Exercise material –
* start *

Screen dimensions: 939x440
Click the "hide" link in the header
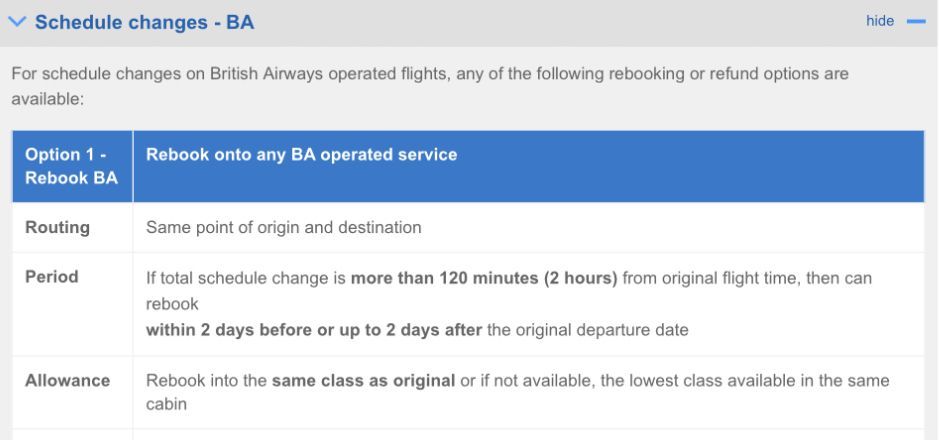pyautogui.click(x=880, y=22)
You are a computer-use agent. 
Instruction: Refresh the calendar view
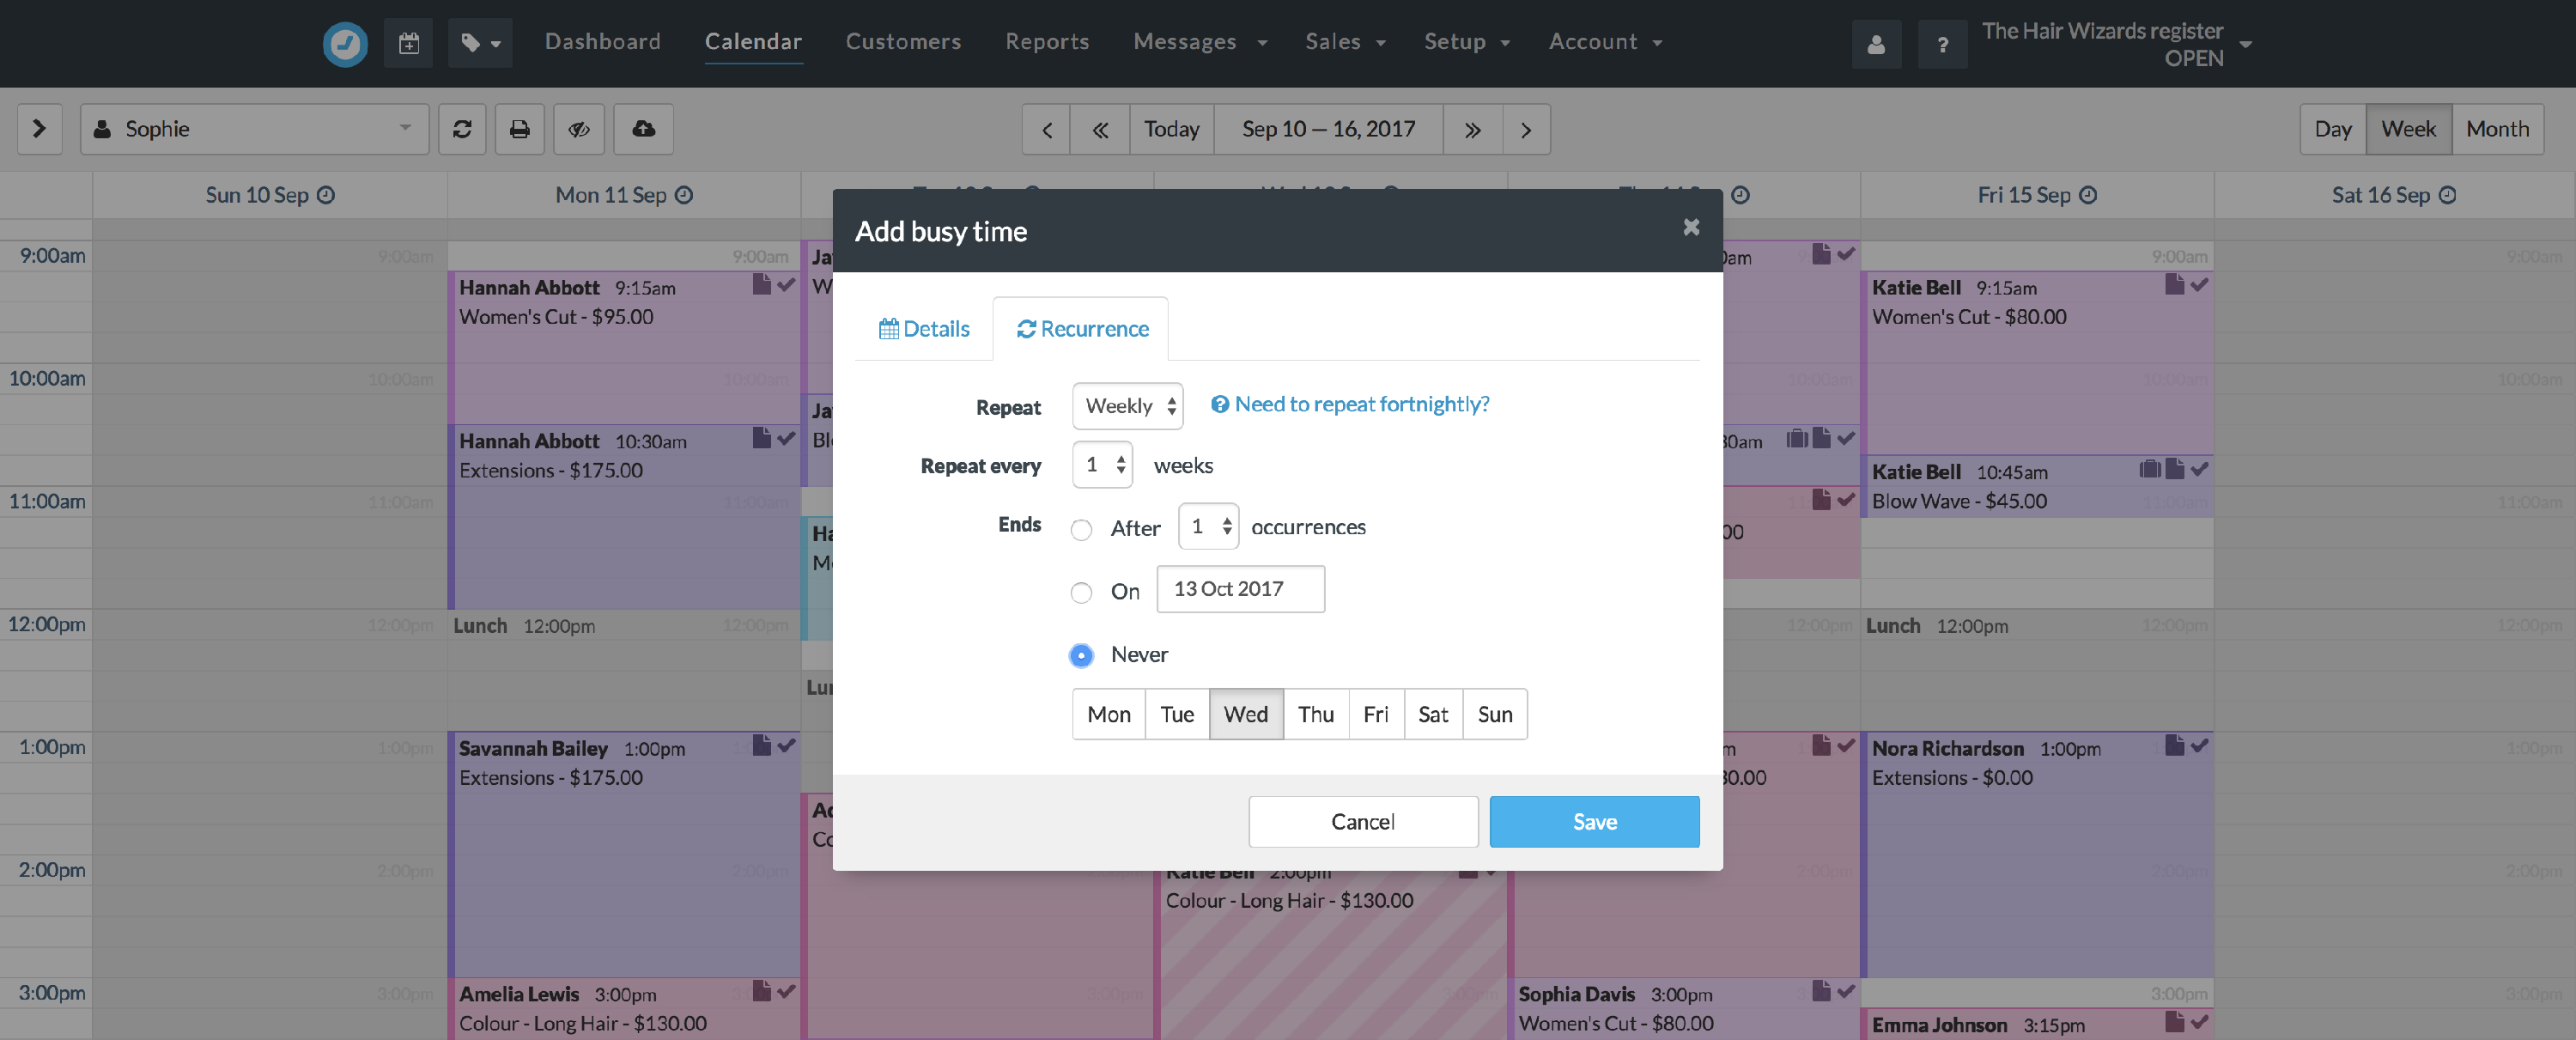click(462, 129)
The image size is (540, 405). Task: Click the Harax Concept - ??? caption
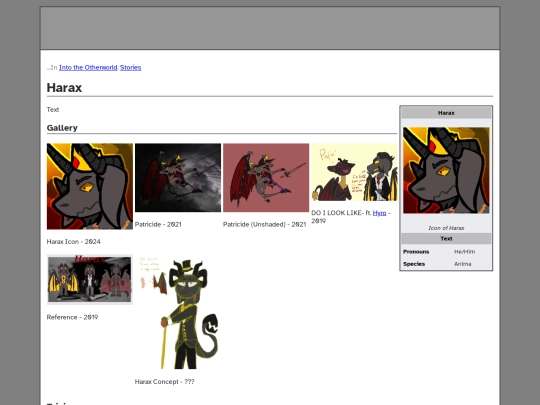(165, 382)
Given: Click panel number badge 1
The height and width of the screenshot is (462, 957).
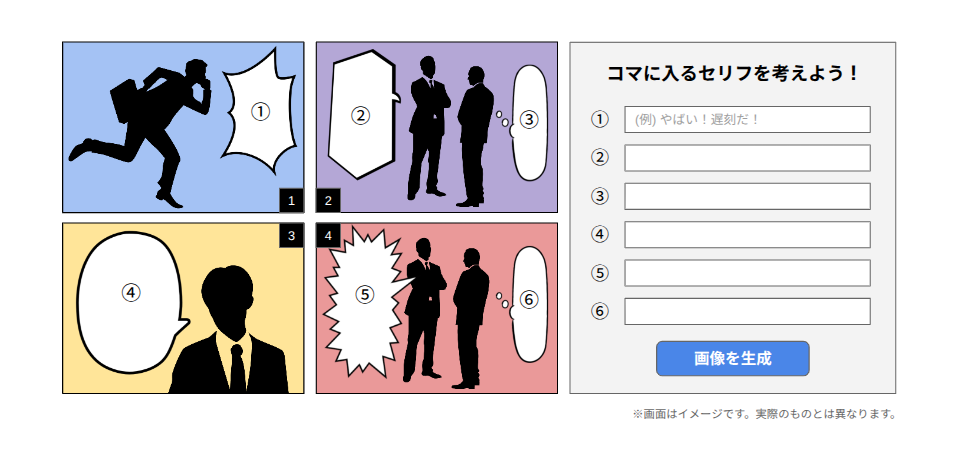Looking at the screenshot, I should (x=291, y=200).
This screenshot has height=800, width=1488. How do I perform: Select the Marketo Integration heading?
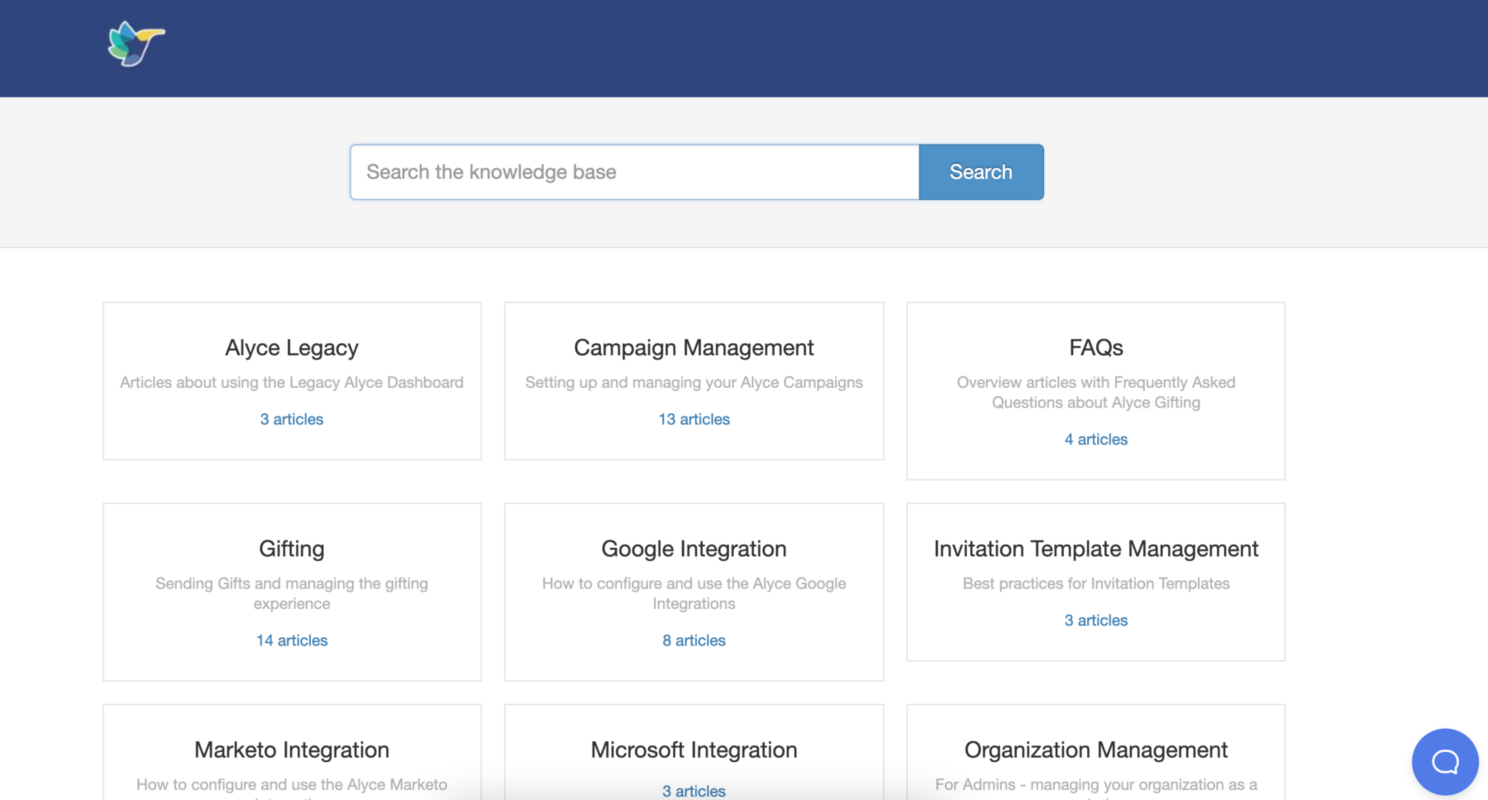[292, 750]
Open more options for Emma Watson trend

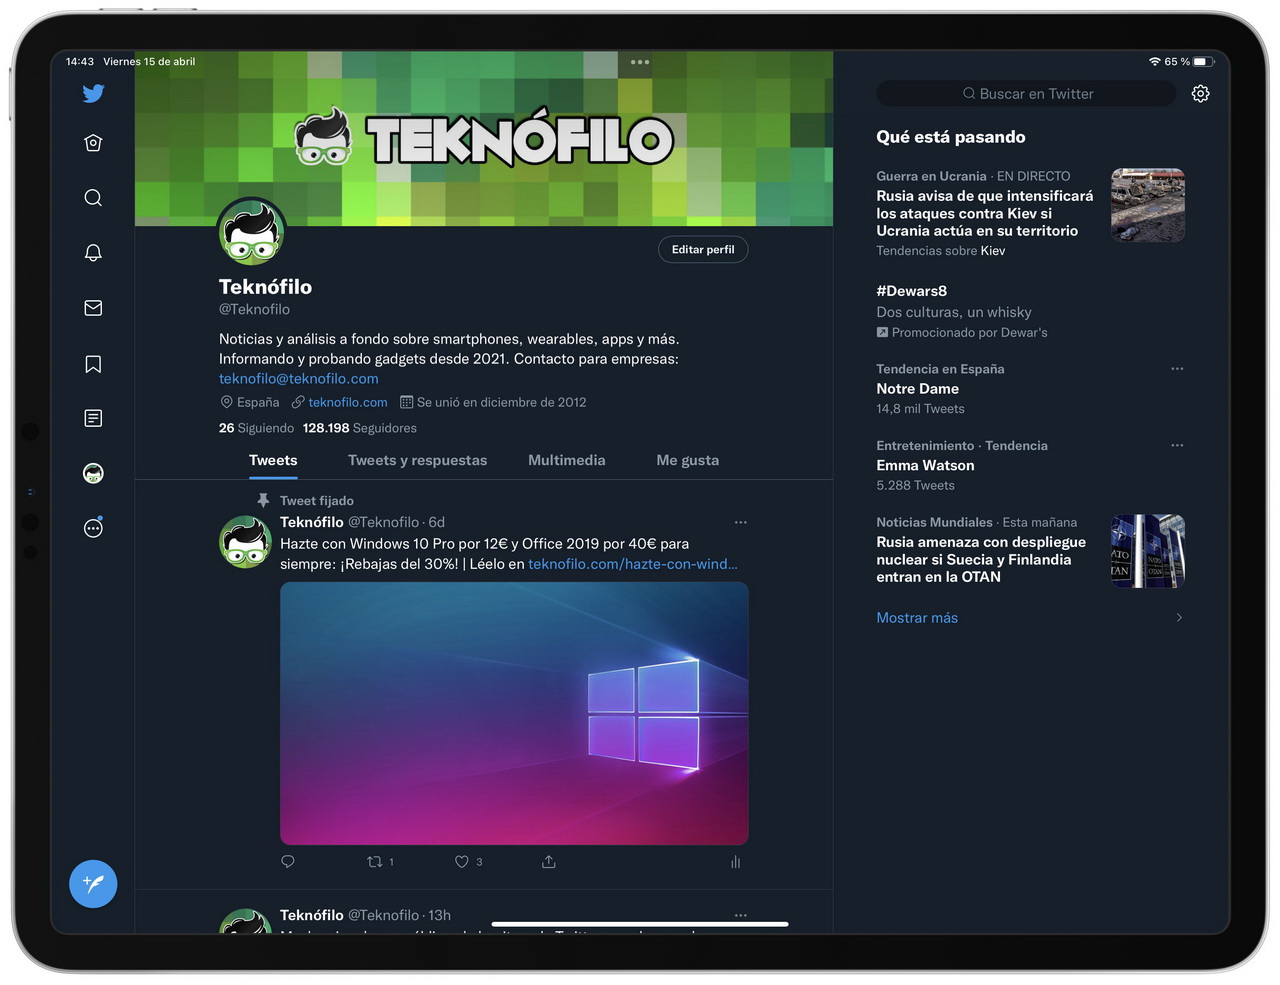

* end *

What is expected –
Can you print the whole listing above line for line, without the pictures?

Exercise solution –
Screen dimensions: 939x440
Click the "hide" link in the header
pyautogui.click(x=880, y=22)
You are a computer-use agent. 
Instruction: Refresh the calendar view
click(462, 129)
The image size is (540, 405). Task: Click the Harax Concept - ??? caption
(165, 382)
Given: Click panel number badge 1
The height and width of the screenshot is (462, 957).
Looking at the screenshot, I should (x=291, y=200).
This screenshot has height=800, width=1488. How do I perform: Select the Marketo Integration heading?
[292, 750]
Open more options for Emma Watson trend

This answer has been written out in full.